Andy Bockelman: 'Doubt' is a provocative religious drama

With an unflinching skepticism and a powerful cast, "Doubt" tackles still-relevant topics in a nostalgic era.

Sister Aloysius Beauvier (Meryl Streep) is the principal of a Bronx Catholic school in 1964. Steadfast and steeped in the tradition of the church, she is particularly displeased by the informal demeanor of the church's popular priest (Philip Seymour Hoffman), Father Flynn, who continually flouts his superiority in the church over her.

Her distrust of him only becomes greater when fellow nun Sister James (Amy Adams) divulges an unspeakable suspicion involving Flynn and the school's first African-American student (Joseph Foster II).

Although the priest denies any such incident, Sister Aloysius is determined to find out the truth.
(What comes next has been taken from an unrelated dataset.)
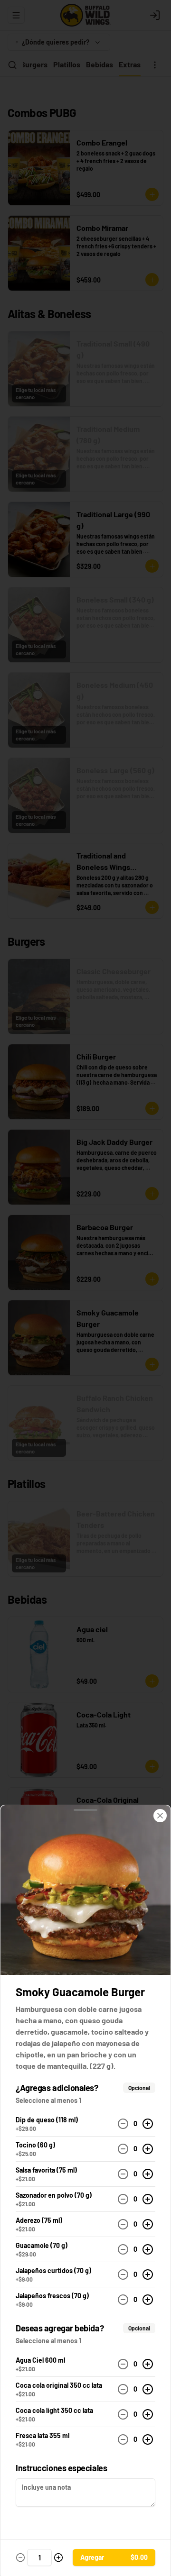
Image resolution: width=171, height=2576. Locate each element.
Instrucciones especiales (61, 2468)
Streep never disappoints, especially when playing tough, determined women. She approaches the role with simultaneous temerity and quiet reserve - fittingly so for a character that wholeheartedly believes in the fire and brimstone answers of Catholicism.

Likewise, Hoffman's performance as the questionable man of the cloth is so convincing in its ambiguity, it is downright unsettling. Adams is more candid but no less engrossing in her showing as the wide-eyed, rather simplistic young nun who finds herself in a crisis of faith due to the complicated, unpleasant scenario that soon unfolds around her.

In adapting his own play for the screen, writer/director John Patrick Shanley evokes a feeling of religion at its crossroads. The politics within the Catholic Church are examined as if through a magnifying glass, turning up more than the casual observer would like to see.

It's no coincidence that the story is set in post-JFK America, with an almost overwhelming mood of cynicism based on the uncertainty of the future, all neatly tied up within the conflict between Flynn and his female colleagues. What ultimately sets the tone, however, are the constant bird's-eye camera angles, leaving the audience with the unquestionable impression that God Himself is watching the action onscreen.

Although not as cathartic as its buildup may seem, there is no doubt that "Doubt" will keep viewers thinking theological thoughts for a long while.